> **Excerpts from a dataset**
┄┄┄┄┄┄

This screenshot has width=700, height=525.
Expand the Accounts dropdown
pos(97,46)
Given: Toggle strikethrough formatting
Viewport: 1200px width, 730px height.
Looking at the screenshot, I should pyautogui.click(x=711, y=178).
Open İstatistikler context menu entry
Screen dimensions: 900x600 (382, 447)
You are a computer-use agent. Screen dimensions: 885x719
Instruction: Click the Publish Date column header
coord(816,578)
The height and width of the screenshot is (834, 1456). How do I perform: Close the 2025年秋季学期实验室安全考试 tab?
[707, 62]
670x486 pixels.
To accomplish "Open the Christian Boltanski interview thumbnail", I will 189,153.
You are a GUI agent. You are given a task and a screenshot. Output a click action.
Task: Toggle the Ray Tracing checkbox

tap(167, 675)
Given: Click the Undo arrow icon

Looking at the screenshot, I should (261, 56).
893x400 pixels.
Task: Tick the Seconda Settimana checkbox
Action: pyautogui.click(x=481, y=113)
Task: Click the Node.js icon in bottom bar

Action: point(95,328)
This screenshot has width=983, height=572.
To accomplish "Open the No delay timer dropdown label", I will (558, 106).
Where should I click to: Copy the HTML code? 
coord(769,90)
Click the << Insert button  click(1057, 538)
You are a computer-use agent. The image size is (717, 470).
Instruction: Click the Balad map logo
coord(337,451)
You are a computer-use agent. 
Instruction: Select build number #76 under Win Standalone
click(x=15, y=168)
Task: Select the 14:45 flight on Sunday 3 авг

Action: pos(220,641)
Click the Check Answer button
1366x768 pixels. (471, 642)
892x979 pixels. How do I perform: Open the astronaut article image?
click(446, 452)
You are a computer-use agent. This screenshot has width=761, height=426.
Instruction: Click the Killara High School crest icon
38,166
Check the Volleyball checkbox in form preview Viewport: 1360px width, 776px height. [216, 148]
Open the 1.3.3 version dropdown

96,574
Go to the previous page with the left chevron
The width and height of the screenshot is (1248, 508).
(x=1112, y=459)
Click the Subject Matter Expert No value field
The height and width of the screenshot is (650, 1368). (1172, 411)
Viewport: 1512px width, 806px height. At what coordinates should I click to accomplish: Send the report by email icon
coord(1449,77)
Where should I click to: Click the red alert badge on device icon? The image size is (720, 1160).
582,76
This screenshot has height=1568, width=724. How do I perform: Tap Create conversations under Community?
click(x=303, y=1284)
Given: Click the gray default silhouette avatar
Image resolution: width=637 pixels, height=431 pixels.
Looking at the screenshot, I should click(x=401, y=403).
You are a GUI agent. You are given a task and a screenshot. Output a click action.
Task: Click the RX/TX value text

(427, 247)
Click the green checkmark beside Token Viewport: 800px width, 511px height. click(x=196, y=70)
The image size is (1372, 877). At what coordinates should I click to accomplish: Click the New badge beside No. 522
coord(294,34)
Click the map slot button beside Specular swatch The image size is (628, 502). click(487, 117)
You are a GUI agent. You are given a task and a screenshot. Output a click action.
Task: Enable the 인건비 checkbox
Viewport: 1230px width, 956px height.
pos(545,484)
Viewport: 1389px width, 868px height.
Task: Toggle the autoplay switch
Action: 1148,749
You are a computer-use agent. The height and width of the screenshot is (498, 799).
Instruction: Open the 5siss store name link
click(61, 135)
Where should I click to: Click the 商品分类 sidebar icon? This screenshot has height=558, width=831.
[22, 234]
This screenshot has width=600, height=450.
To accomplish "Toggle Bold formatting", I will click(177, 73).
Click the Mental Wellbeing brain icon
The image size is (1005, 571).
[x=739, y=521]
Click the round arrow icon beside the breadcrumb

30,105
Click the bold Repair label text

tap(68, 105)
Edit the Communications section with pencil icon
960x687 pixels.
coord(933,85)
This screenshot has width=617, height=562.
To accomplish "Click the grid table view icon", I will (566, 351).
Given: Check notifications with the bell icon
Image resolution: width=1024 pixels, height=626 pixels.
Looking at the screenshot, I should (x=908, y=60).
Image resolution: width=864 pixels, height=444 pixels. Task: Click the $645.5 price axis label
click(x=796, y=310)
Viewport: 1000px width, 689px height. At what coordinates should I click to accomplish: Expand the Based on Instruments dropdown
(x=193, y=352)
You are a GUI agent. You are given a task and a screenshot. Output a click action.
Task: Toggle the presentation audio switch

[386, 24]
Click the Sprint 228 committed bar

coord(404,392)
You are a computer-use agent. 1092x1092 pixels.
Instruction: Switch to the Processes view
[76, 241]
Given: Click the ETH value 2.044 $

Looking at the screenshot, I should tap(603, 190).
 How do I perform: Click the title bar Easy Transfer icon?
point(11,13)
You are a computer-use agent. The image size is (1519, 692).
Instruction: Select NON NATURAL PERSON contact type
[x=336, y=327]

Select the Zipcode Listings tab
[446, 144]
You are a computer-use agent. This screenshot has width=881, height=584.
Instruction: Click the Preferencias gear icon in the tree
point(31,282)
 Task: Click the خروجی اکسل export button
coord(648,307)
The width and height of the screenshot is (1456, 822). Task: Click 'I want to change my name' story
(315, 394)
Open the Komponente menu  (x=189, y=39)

┄┄┄┄┄┄

> **WORK TASK**
Without changing a word, write out each entry again.

> **RESPONSE AREA**
This screenshot has width=700, height=525.
Expand the Accounts dropdown
pos(97,46)
Given: Toggle strikethrough formatting
Viewport: 1200px width, 730px height.
Looking at the screenshot, I should pyautogui.click(x=711, y=178).
Open İstatistikler context menu entry
Screen dimensions: 900x600 (382, 447)
You are a computer-use agent. Screen dimensions: 885x719
Instruction: Click the Publish Date column header
coord(816,578)
The height and width of the screenshot is (834, 1456). How do I perform: Close the 2025年秋季学期实验室安全考试 tab?
[707, 62]
670x486 pixels.
To accomplish "Open the Christian Boltanski interview thumbnail", I will 189,153.
You are a GUI agent. You are given a task and a screenshot. Output a click action.
Task: Toggle the Ray Tracing checkbox

tap(167, 675)
Given: Click the Undo arrow icon

Looking at the screenshot, I should (261, 56).
893x400 pixels.
Task: Tick the Seconda Settimana checkbox
Action: pyautogui.click(x=481, y=113)
Task: Click the Node.js icon in bottom bar

Action: point(95,328)
This screenshot has width=983, height=572.
To accomplish "Open the No delay timer dropdown label", I will (558, 106).
Where should I click to: Copy the HTML code? 
coord(769,90)
Click the << Insert button  click(1057, 538)
You are a computer-use agent. The image size is (717, 470).
Instruction: Click the Balad map logo
coord(337,451)
You are a computer-use agent. 
Instruction: Select build number #76 under Win Standalone
click(x=15, y=168)
Task: Select the 14:45 flight on Sunday 3 авг

Action: pos(220,641)
Click the Check Answer button
1366x768 pixels. (471, 642)
892x979 pixels. How do I perform: Open the astronaut article image?
click(446, 452)
You are a computer-use agent. This screenshot has width=761, height=426.
Instruction: Click the Killara High School crest icon
38,166
Check the Volleyball checkbox in form preview Viewport: 1360px width, 776px height. [216, 148]
Open the 1.3.3 version dropdown

96,574
Go to the previous page with the left chevron
The width and height of the screenshot is (1248, 508).
(x=1112, y=459)
Click the Subject Matter Expert No value field
The height and width of the screenshot is (650, 1368). (1172, 411)
Viewport: 1512px width, 806px height. At what coordinates should I click to accomplish: Send the report by email icon
coord(1449,77)
Where should I click to: Click the red alert badge on device icon? The image size is (720, 1160).
582,76
This screenshot has height=1568, width=724. How do I perform: Tap Create conversations under Community?
click(x=303, y=1284)
Given: Click the gray default silhouette avatar
Image resolution: width=637 pixels, height=431 pixels.
Looking at the screenshot, I should click(x=401, y=403).
You are a GUI agent. You are given a task and a screenshot. Output a click action.
Task: Click the RX/TX value text

(427, 247)
Click the green checkmark beside Token Viewport: 800px width, 511px height. click(x=196, y=70)
The image size is (1372, 877). At what coordinates should I click to accomplish: Click the New badge beside No. 522
coord(294,34)
Click the map slot button beside Specular swatch The image size is (628, 502). click(487, 117)
You are a GUI agent. You are given a task and a screenshot. Output a click action.
Task: Enable the 인건비 checkbox
Viewport: 1230px width, 956px height.
pos(545,484)
Viewport: 1389px width, 868px height.
Task: Toggle the autoplay switch
Action: 1148,749
You are a computer-use agent. The height and width of the screenshot is (498, 799).
Instruction: Open the 5siss store name link
click(61, 135)
Where should I click to: Click the 商品分类 sidebar icon? This screenshot has height=558, width=831.
[22, 234]
This screenshot has width=600, height=450.
To accomplish "Toggle Bold formatting", I will click(177, 73).
Click the Mental Wellbeing brain icon
The image size is (1005, 571).
[x=739, y=521]
Click the round arrow icon beside the breadcrumb

30,105
Click the bold Repair label text

tap(68, 105)
Edit the Communications section with pencil icon
960x687 pixels.
coord(933,85)
This screenshot has width=617, height=562.
To accomplish "Click the grid table view icon", I will (566, 351).
Given: Check notifications with the bell icon
Image resolution: width=1024 pixels, height=626 pixels.
Looking at the screenshot, I should (x=908, y=60).
Image resolution: width=864 pixels, height=444 pixels. Task: Click the $645.5 price axis label
click(x=796, y=310)
Viewport: 1000px width, 689px height. At what coordinates should I click to accomplish: Expand the Based on Instruments dropdown
(x=193, y=352)
You are a GUI agent. You are given a task and a screenshot. Output a click action.
Task: Toggle the presentation audio switch

[386, 24]
Click the Sprint 228 committed bar

coord(404,392)
You are a computer-use agent. 1092x1092 pixels.
Instruction: Switch to the Processes view
[76, 241]
Given: Click the ETH value 2.044 $

Looking at the screenshot, I should tap(603, 190).
 How do I perform: Click the title bar Easy Transfer icon?
point(11,13)
You are a computer-use agent. The image size is (1519, 692).
Instruction: Select NON NATURAL PERSON contact type
[x=336, y=327]

Select the Zipcode Listings tab
[446, 144]
You are a computer-use agent. This screenshot has width=881, height=584.
Instruction: Click the Preferencias gear icon in the tree
point(31,282)
 Task: Click the خروجی اکسل export button
coord(648,307)
The width and height of the screenshot is (1456, 822). Task: Click 'I want to change my name' story
(315, 394)
Open the Komponente menu  (x=189, y=39)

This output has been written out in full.